Staying afloat as a photographer means having several revenue streams. Here are seven ways I had not expected to be paid as a photographer.
If you are any business, you have probably heard the saying that you should have a minimum of three income streams. When I started out, I thought I would make my living by taking photographs. To start with, I did. But as the jobs got bigger and the overheads started getting out of hand I started to find myself having cash flow issues. A £2000 - £10,000 payout probably puts me £500 to £3000 out of pocket in expenses before being reimbursed 30 or 90 days later. This becomes a real issue when you have 15- 20 jobs in a month and you don’t have bags of cash sitting around. After seeking some advice, I was advised to take on a few instant cash hits as weekly jobs. I wasn’t keen on any of their ideas, so I tried to think of a few areas where I would both do a good job and enjoy doing the work. After all, I left my day job to pursue a career in photography.
As a precursor, In the UK (where I live), talking about money and how you make or how you make money is a bit of a taboo subject, so bear with me whilst I skirt around the subject and cringe from the inside. I feel like I am being a bit rude even broaching the subject of being paid for anything, but here we go.
I work in food photography and before that I was a portrait photographer. When I did portraits, I kept my locations close to my chest, when I got into food, I kept my props to myself. Then I had a change in mentality. What I should have done when I shot portraits was charge for a location finding service and what I do now as a food photographer is offer a prop and backdrop rental service. Much like the studio rental, rather than my props gathering dust on a shelf, why not rent them out to someone who doesn’t have the space to store their own? I am sure this can be applied to loads of photography assets. I haven’t ever gone down the line of camera and lens rental, but it is viable. The one thing that has stopped me doing this is the insurance issues in the UK as posting thousands of dollars of gear to an unknown entity is a risky business, probably best left to those with deeper pockets and a targeted group of customers.
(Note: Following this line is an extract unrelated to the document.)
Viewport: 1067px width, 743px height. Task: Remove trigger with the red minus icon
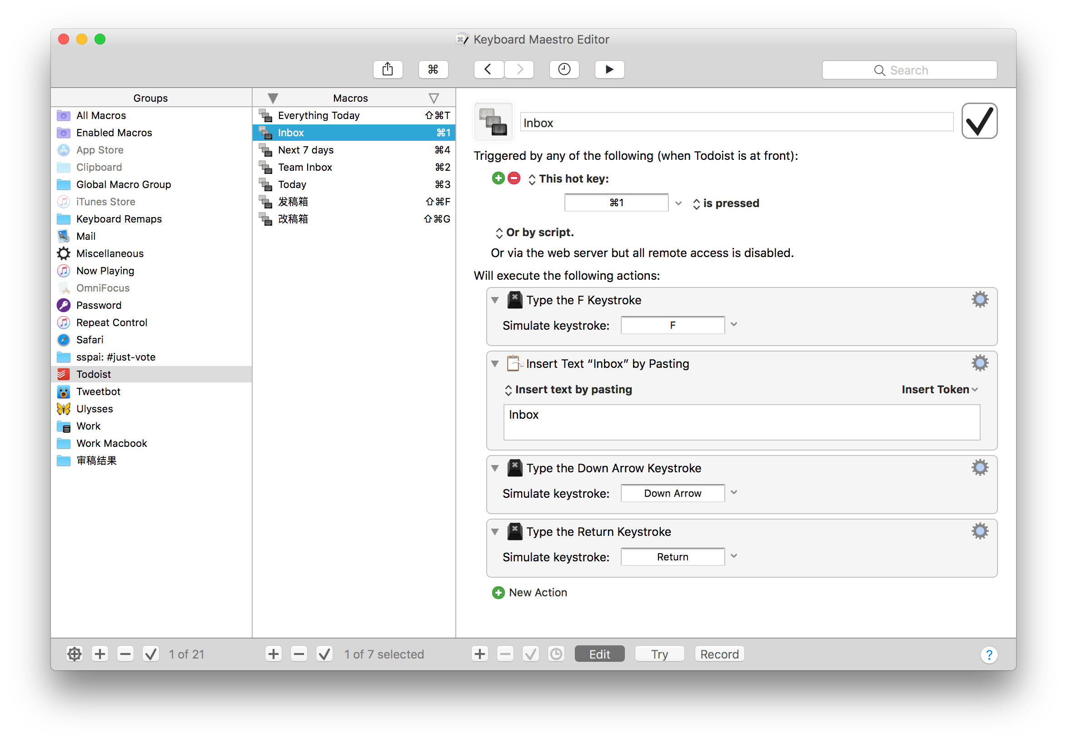[514, 178]
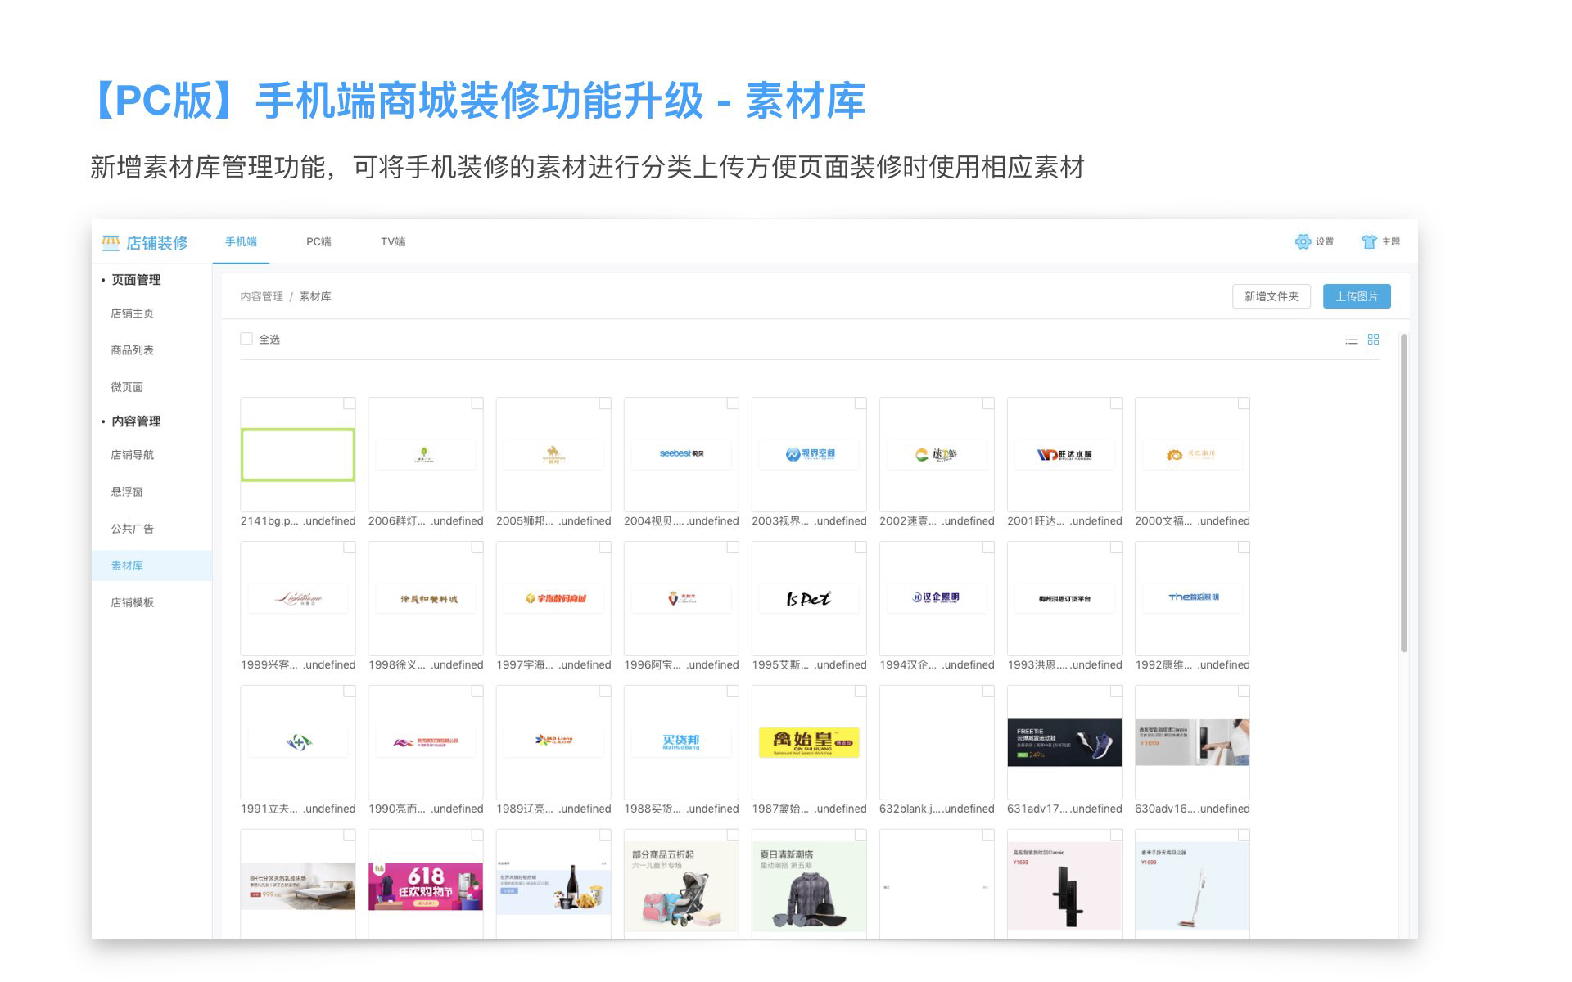
Task: Check the 2141bg image checkbox
Action: point(349,403)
I have had a studio for years. For some bizarre reason, the thought had never occurred to me that I should rent it out to other photographers and videographers on my editing and admin days. Renting however, doesn’t come without its risks. Letting strangers into your studio can be stressful and often not an overly pleasant experience. I find that some other photographers perhaps don’t treat your space and equipment as you may, but if you charge enough, you can offset the damage over the years within the rental fee. I now see it as being paid to do admin. Whilst I am sat in my office doing editing, I have another photographer utilizing my space. It feels good and everyone is a winner. The other photographer doesn’t need to take the risk of running a studio full time and you get paid to do admin (kind of).
Clients often need advice on the direction of their photography. Sometimes they need help building an on site set up and system, other times they need advice of the aesthetic that their brand should be looking to follow. I didn’t even know this role existed when I first got into photography, but there is a lot of work out there in advising clients on where they should be taking their brands photography.
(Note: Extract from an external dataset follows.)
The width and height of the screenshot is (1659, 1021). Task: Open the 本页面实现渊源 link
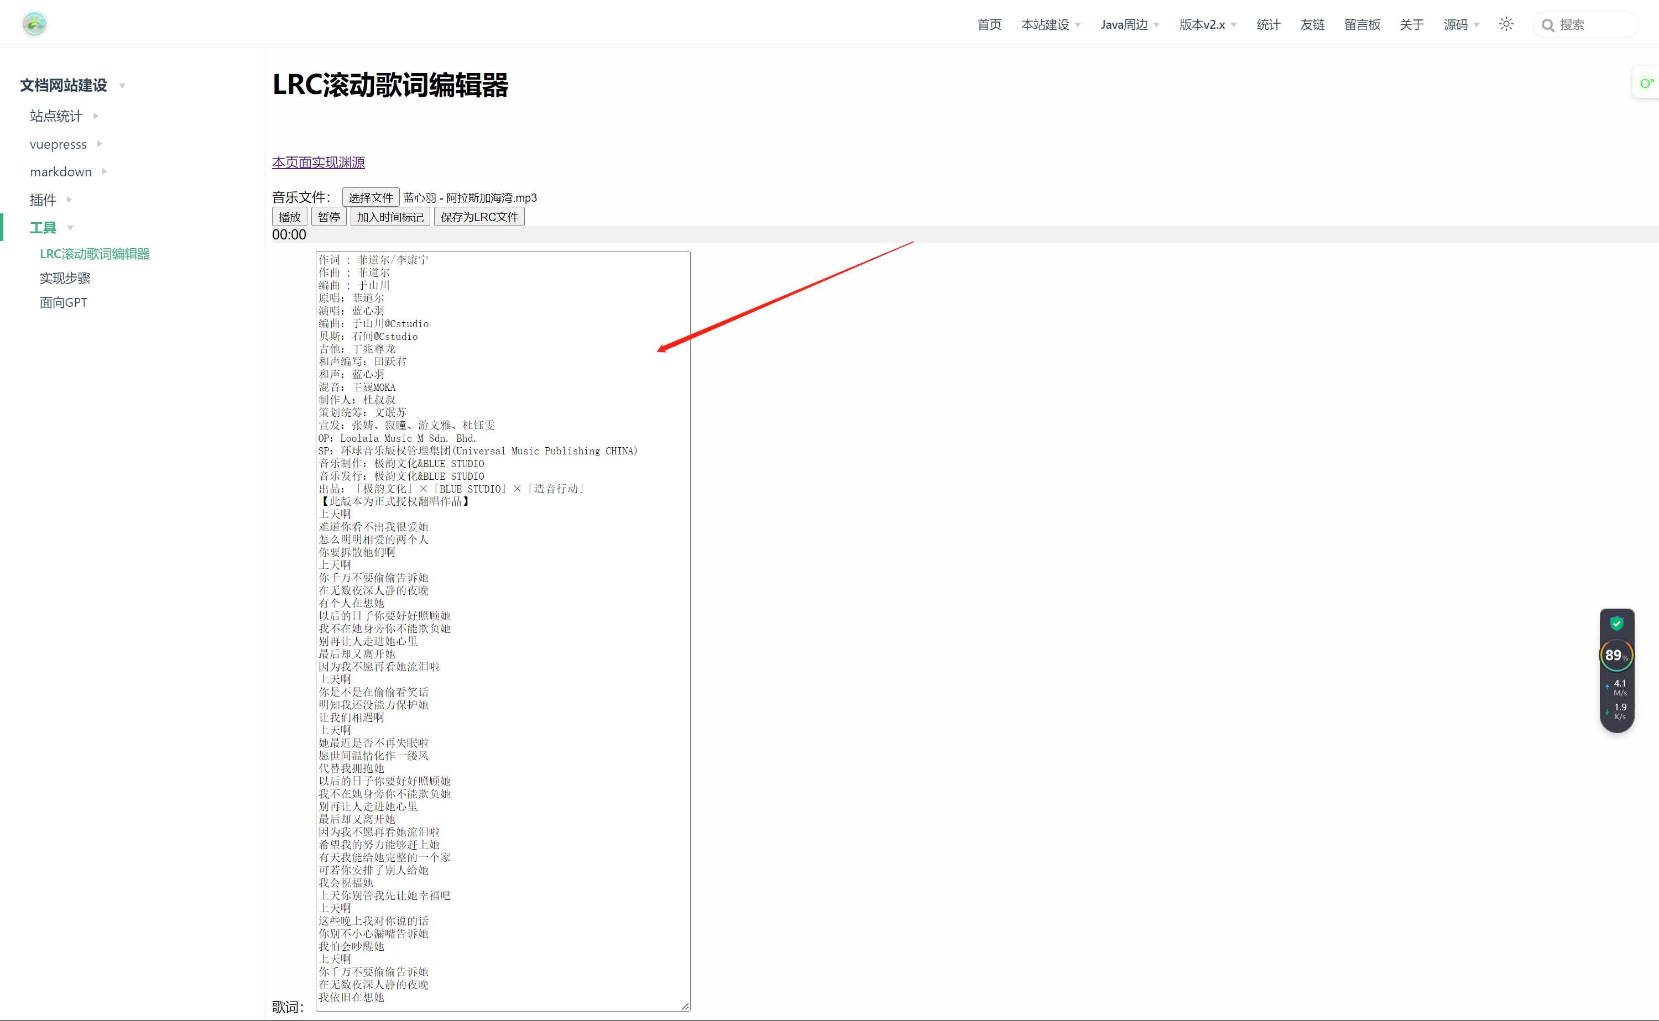coord(318,162)
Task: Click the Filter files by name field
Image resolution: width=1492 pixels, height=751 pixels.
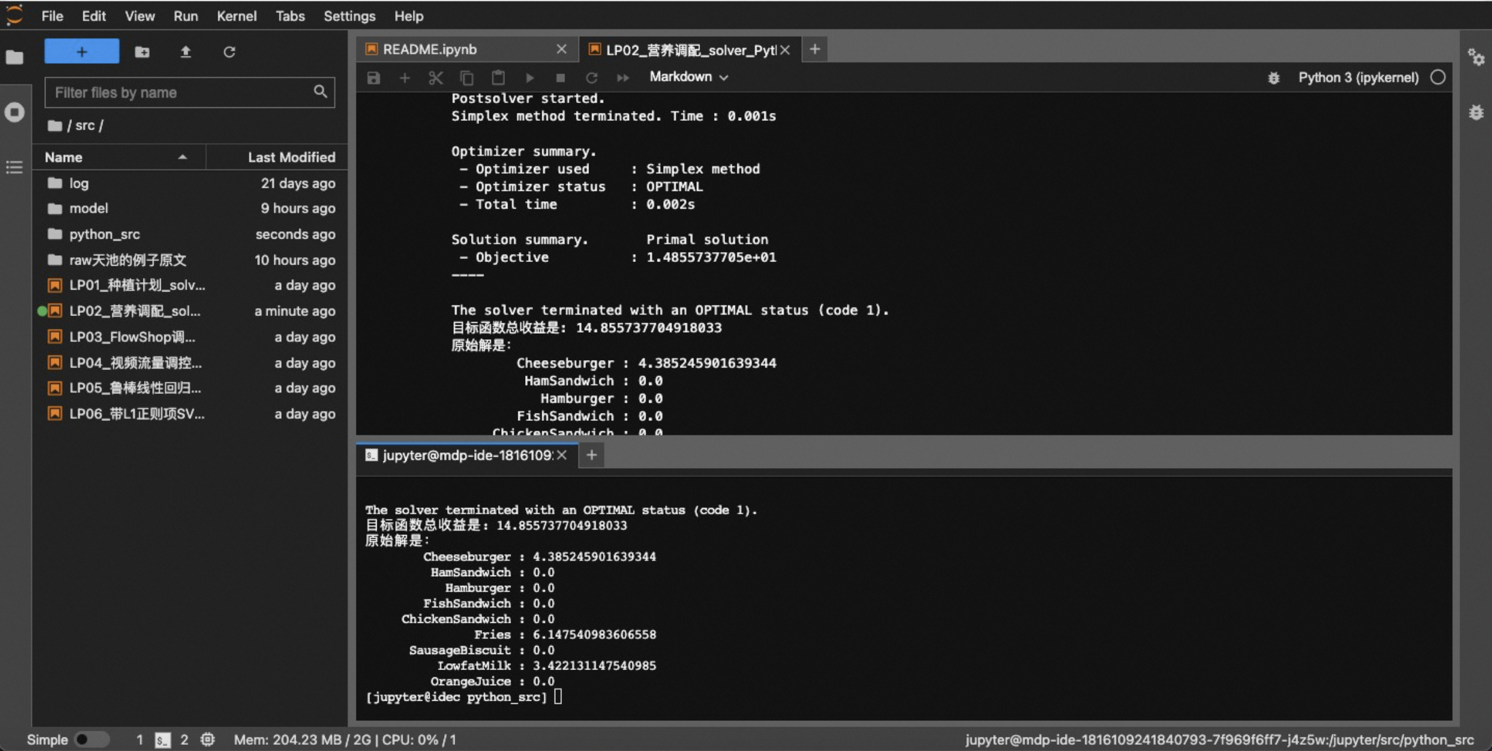Action: coord(181,92)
There are 8 universities near me and loads of colleges. Before I had even left my day job I started getting asked to run sessions or give work experience talks. Like a lot of these jobs, they do not pay the big money that photoshoots do, but the small little kicks of money here and there really help keep the cash flow in a healthy state. They also cost nothing to do, unlike a large production.
About 3 years ago I started to get approached by people wanting answers to very specific questions. So I started meeting people for 1-2-1 training sessions when I thought that I would be able to point them in the right direction. When I couldn’t I tried to find someone who could help them. It isn’t something that I advertise, but it’s certainly something that is worth looking into. I do 2-3 a month. I also keep in touch with almost everyone who comes along. It’s really nice to see people then move toward their goals.
This took a few years for me to get into. I had 10 years of teaching experience, so in hindsight, it seems daft that I hadn’t started sooner. Starting a low cost and regular workshop series as an alternative to all of the naff camera clubs has been great. It is something that I really look forward to each week. And I try and work it in a way that it covers topics that are not as easy to find online for free. This has also moved into teaching at other studios and doing guest talks at certain accreditations over the last two years. It is something that I am not actively pursuing and also looking to build on over the years.
I thought the last time that I would write in any formal sense would have been during my MSc. Then I started getting brands and online magazines asking me to write articles for them for a small fee, I then started to approach companies and magazines offering my services as a writer. Granted, it isn’t a life changing monthly income, but every little helps and I find it a nice break to sit in a cafe and write up a few articles.
When I first started out, I thought we charged for a photoshoot and that was the end of it. I then started to learn about licensing. The first time I got paid for a license fee it felt like a free pay day. I had already been paid my day rate and then I got a larger chunk of money on top of it. For the last 4-5 years we have been working with larger clients where this is the norm, but at first it was certainly something I had never heard of and didn’t know I would get paid for.
What do you get paid for within the photography industry that you never thought you would make money from?